I may be in the area on Saturday pending good weather. Not sure where I will be climbing but I start hiking at 8am. Long term weather doesn't look so good right now though.


----------



## thetrailboss (May 7, 2007)

riverc0il said:


> I may be in the area on Saturday pending good weather. Not sure where I will be climbing but I start hiking at 8am. Long term weather doesn't look so good right now though.



Where did you see that?  All the forecasts I've seen say sun right on through next week!


----------



## snowmonster (May 7, 2007)

andyzee said:


> Dude, 1pm is to late   What time do you think you'll be able to make it? Don't forget, it is a hike.
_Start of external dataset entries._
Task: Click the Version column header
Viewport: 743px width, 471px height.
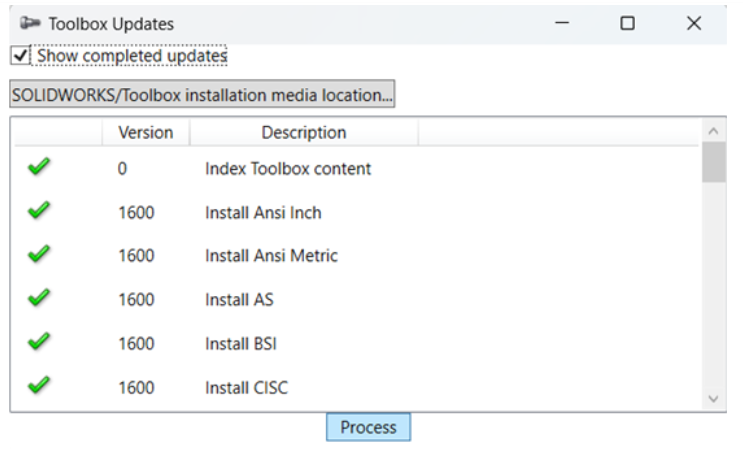Action: [145, 132]
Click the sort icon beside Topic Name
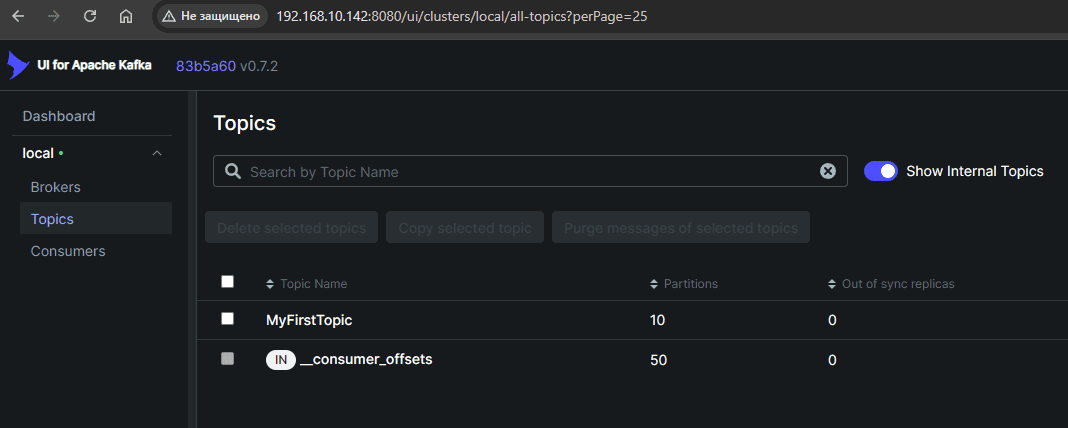Image resolution: width=1068 pixels, height=428 pixels. point(270,284)
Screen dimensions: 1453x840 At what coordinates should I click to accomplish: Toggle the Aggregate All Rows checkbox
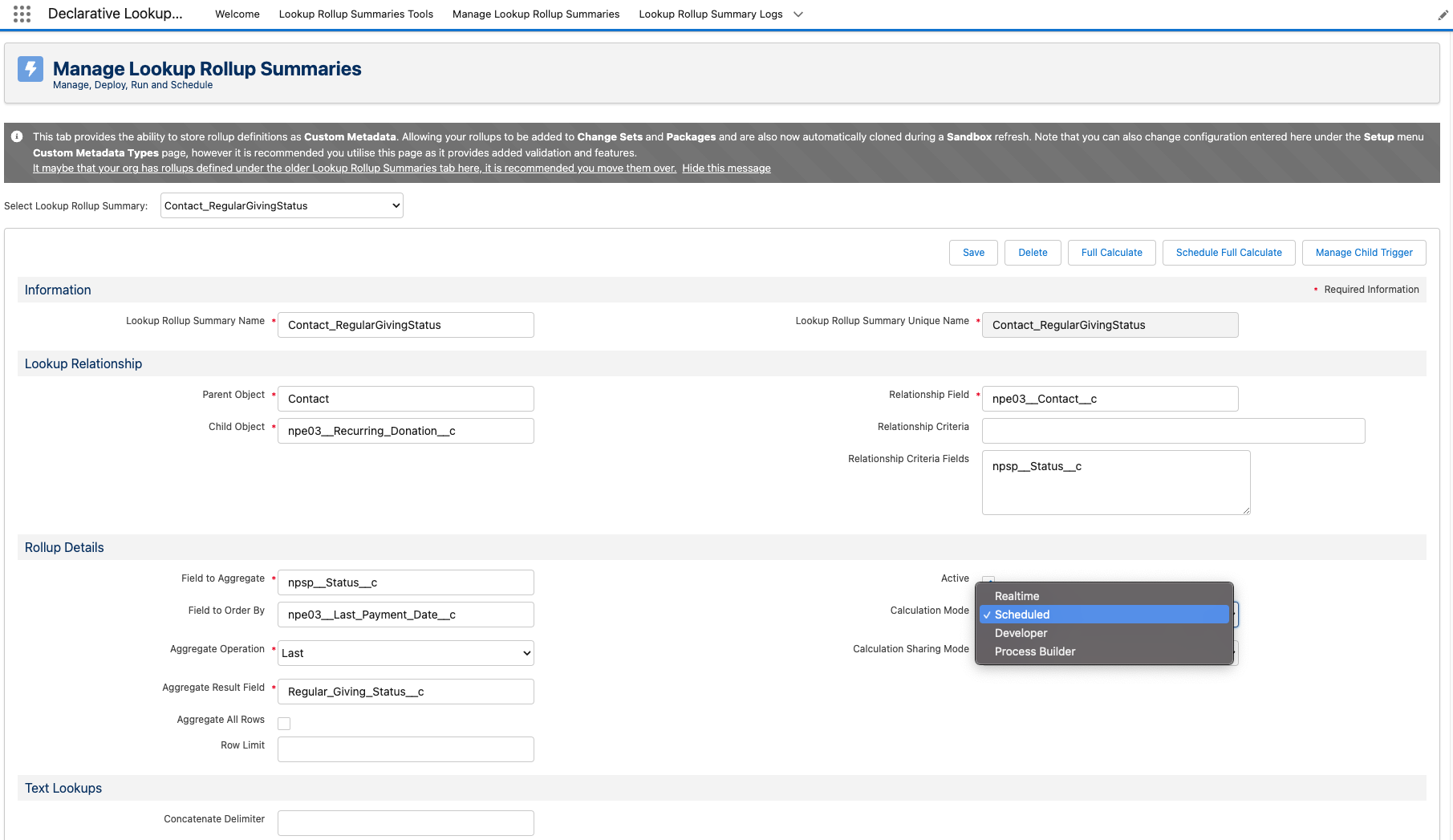point(284,724)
Is 11 ok? Seriously, I should be there by 9.


----------



## andyzee (May 7, 2007)

snowmonster said:


> Is 11 ok? Seriously, I should be there by 9.


 
9's cool, I'd say no later though. Roark, what say you?


----------



## riverc0il (May 7, 2007)

thetrailboss said:


> Where did you see that?  All the forecasts I've seen say sun right on through next week!
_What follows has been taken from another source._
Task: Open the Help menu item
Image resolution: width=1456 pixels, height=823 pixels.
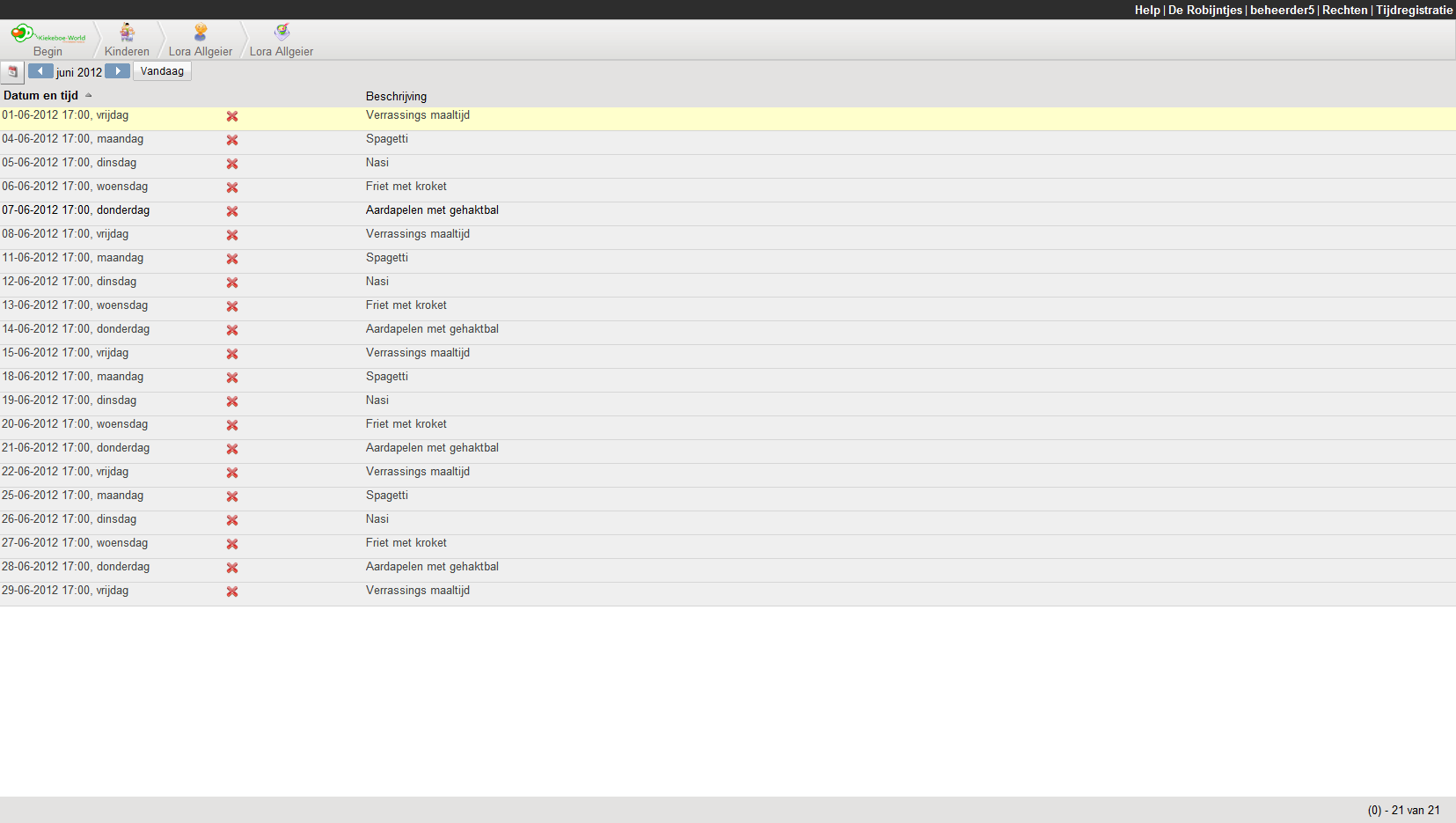Action: click(1146, 10)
NOAA says chance chance showers thursday, chance showers friday, tstorm activity is possible going into friday night. haven't seen any reports for saturday specifically, but right into friday night looks unsettled. best always to over estimate bad weather activity on mount washington. unsettled weather is never a good sign but maybe that will clear up for the weekend. i sure hope it does considering i missed this past weekend.


----------



## andyzee (May 7, 2007)

Weather.com for Saturday:






AM Clouds / PM Sun / WindHigh
*33°F*

Precip
10%
Wind:*NW 38 mph*Max. Humidity:*56%*UV Index:*8 Very High*
Sunrise:*5:22 AM ET*Avg. High:*N/A*Record High:*N/A*


----------



## ga2ski (May 7, 2007)

Snowmonster - not sure how fast you hike - but I suggest get on the trail by 8 . .. otherwise you have to walk an extra mile just for a parking spot if the wether is nice. The main lot at pinkham is usually full by 7:30


----------



## MadPadraic (May 8, 2007)

I have need for tuckerman's this weekend. Unfortunately I'm fat and probably slow.


----------



## andyzee (May 8, 2007)

MadPadraic said:


> I have need for tuckerman's this weekend. Unfortunately I'm fat and probably slow.


 
50 year old at 240 pounds, you can help pull be up. Why do you think I'm trying to get a group together?  :lol:


----------



## andyzee (May 8, 2007)

Here's a report with pics from this past Saturday; http://timefortuckerman.com/forums/showthread.php?t=8308 . Doesn't sound or look bad, but Snowmonster is right, may want to get there as soon as possible. 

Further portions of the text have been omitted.